▶ [WHAT YOU NEED TO DO] Extract every line of the data below and reproduce each one unchanged.

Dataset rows
......

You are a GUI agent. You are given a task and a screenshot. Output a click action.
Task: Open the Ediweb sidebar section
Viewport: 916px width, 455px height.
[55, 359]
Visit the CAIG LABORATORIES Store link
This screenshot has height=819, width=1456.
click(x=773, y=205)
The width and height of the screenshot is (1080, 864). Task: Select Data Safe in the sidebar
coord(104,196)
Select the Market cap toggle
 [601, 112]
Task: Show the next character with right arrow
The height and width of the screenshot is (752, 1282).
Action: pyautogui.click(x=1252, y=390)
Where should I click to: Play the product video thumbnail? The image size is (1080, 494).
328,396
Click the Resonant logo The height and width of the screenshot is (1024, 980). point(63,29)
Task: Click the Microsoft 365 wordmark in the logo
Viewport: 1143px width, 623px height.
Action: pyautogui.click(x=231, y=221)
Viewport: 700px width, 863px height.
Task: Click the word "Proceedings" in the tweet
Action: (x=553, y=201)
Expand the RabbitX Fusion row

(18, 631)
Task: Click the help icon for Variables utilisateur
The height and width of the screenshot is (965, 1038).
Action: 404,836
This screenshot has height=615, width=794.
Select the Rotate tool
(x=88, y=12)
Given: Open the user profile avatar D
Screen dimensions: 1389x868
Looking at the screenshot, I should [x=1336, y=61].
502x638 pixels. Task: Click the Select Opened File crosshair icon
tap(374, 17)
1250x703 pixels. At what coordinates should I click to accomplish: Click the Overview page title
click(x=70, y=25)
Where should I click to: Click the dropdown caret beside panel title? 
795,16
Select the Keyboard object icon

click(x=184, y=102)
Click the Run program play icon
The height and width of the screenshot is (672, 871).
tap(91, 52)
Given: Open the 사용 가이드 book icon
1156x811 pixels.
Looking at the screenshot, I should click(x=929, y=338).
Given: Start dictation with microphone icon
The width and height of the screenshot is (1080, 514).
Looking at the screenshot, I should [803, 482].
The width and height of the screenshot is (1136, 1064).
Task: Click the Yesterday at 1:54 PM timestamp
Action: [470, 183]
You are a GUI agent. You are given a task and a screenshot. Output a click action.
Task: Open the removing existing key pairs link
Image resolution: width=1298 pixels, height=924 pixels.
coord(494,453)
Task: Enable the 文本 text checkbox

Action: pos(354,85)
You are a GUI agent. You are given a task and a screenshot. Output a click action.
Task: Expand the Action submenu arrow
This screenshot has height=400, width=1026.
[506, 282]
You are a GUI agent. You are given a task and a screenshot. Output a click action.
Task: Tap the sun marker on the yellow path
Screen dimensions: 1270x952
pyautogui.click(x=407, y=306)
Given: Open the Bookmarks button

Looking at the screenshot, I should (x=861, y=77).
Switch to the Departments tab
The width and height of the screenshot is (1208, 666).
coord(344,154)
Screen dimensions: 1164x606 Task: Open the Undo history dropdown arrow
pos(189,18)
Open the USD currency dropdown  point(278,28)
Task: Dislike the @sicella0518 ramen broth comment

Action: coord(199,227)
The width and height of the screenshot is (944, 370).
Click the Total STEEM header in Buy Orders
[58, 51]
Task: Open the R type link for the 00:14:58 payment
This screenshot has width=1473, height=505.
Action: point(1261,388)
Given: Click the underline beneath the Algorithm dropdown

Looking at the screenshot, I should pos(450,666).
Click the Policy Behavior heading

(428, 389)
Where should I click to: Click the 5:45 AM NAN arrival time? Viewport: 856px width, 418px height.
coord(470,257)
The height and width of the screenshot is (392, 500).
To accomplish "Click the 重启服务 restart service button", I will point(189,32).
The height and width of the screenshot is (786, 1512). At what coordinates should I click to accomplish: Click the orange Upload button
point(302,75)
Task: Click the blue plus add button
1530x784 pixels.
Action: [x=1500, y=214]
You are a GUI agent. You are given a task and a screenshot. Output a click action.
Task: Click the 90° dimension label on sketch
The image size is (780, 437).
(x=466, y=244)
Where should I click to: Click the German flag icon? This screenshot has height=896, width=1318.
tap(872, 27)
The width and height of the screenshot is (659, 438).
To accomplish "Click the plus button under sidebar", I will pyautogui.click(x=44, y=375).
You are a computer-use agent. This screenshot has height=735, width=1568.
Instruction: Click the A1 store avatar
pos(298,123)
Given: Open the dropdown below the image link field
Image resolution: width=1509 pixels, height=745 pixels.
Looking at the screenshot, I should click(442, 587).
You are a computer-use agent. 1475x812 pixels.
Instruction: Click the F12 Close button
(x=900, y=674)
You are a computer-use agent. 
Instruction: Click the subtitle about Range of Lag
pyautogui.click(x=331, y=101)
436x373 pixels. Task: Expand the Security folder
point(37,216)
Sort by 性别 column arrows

......

▶ [WRITTEN RESPONSE]
You are a GUI agent. You are given a task and a screenshot. Output a click action.
Task: Open the Ediweb sidebar section
Viewport: 916px width, 455px height.
[55, 359]
Visit the CAIG LABORATORIES Store link
This screenshot has height=819, width=1456.
click(x=773, y=205)
The width and height of the screenshot is (1080, 864). Task: Select Data Safe in the sidebar
coord(104,196)
Select the Market cap toggle
 [601, 112]
Task: Show the next character with right arrow
The height and width of the screenshot is (752, 1282).
Action: pyautogui.click(x=1252, y=390)
Where should I click to: Play the product video thumbnail? The image size is (1080, 494).
328,396
Click the Resonant logo The height and width of the screenshot is (1024, 980). point(63,29)
Task: Click the Microsoft 365 wordmark in the logo
Viewport: 1143px width, 623px height.
Action: pyautogui.click(x=231, y=221)
Viewport: 700px width, 863px height.
Task: Click the word "Proceedings" in the tweet
Action: (x=553, y=201)
Expand the RabbitX Fusion row

(18, 631)
Task: Click the help icon for Variables utilisateur
The height and width of the screenshot is (965, 1038).
Action: 404,836
This screenshot has height=615, width=794.
Select the Rotate tool
(x=88, y=12)
Given: Open the user profile avatar D
Screen dimensions: 1389x868
Looking at the screenshot, I should [x=1336, y=61].
502x638 pixels. Task: Click the Select Opened File crosshair icon
tap(374, 17)
1250x703 pixels. At what coordinates should I click to accomplish: Click the Overview page title
click(x=70, y=25)
Where should I click to: Click the dropdown caret beside panel title? 
795,16
Select the Keyboard object icon

click(x=184, y=102)
Click the Run program play icon
The height and width of the screenshot is (672, 871).
tap(91, 52)
Given: Open the 사용 가이드 book icon
1156x811 pixels.
Looking at the screenshot, I should click(x=929, y=338).
Given: Start dictation with microphone icon
The width and height of the screenshot is (1080, 514).
Looking at the screenshot, I should [803, 482].
The width and height of the screenshot is (1136, 1064).
Task: Click the Yesterday at 1:54 PM timestamp
Action: [470, 183]
You are a GUI agent. You are given a task and a screenshot. Output a click action.
Task: Open the removing existing key pairs link
Image resolution: width=1298 pixels, height=924 pixels.
coord(494,453)
Task: Enable the 文本 text checkbox

Action: pos(354,85)
You are a GUI agent. You are given a task and a screenshot. Output a click action.
Task: Expand the Action submenu arrow
This screenshot has height=400, width=1026.
[506, 282]
You are a GUI agent. You are given a task and a screenshot. Output a click action.
Task: Tap the sun marker on the yellow path
Screen dimensions: 1270x952
pyautogui.click(x=407, y=306)
Given: Open the Bookmarks button

Looking at the screenshot, I should (x=861, y=77).
Switch to the Departments tab
The width and height of the screenshot is (1208, 666).
coord(344,154)
Screen dimensions: 1164x606 Task: Open the Undo history dropdown arrow
pos(189,18)
Open the USD currency dropdown  point(278,28)
Task: Dislike the @sicella0518 ramen broth comment

Action: coord(199,227)
The width and height of the screenshot is (944, 370).
Click the Total STEEM header in Buy Orders
[58, 51]
Task: Open the R type link for the 00:14:58 payment
This screenshot has width=1473, height=505.
Action: point(1261,388)
Given: Click the underline beneath the Algorithm dropdown

Looking at the screenshot, I should pos(450,666).
Click the Policy Behavior heading

(428, 389)
Where should I click to: Click the 5:45 AM NAN arrival time? Viewport: 856px width, 418px height.
coord(470,257)
The height and width of the screenshot is (392, 500).
To accomplish "Click the 重启服务 restart service button", I will point(189,32).
The height and width of the screenshot is (786, 1512). At what coordinates should I click to accomplish: Click the orange Upload button
point(302,75)
Task: Click the blue plus add button
1530x784 pixels.
Action: [x=1500, y=214]
You are a GUI agent. You are given a task and a screenshot. Output a click action.
Task: Click the 90° dimension label on sketch
The image size is (780, 437).
(x=466, y=244)
Where should I click to: Click the German flag icon? This screenshot has height=896, width=1318.
tap(872, 27)
The width and height of the screenshot is (659, 438).
To accomplish "Click the plus button under sidebar", I will pyautogui.click(x=44, y=375).
You are a computer-use agent. This screenshot has height=735, width=1568.
Instruction: Click the A1 store avatar
pos(298,123)
Given: Open the dropdown below the image link field
Image resolution: width=1509 pixels, height=745 pixels.
Looking at the screenshot, I should click(442, 587).
You are a computer-use agent. 1475x812 pixels.
Instruction: Click the F12 Close button
(x=900, y=674)
You are a computer-use agent. 
Instruction: Click the subtitle about Range of Lag
pyautogui.click(x=331, y=101)
436x373 pixels. Task: Expand the Security folder
point(37,216)
Sort by 性别 column arrows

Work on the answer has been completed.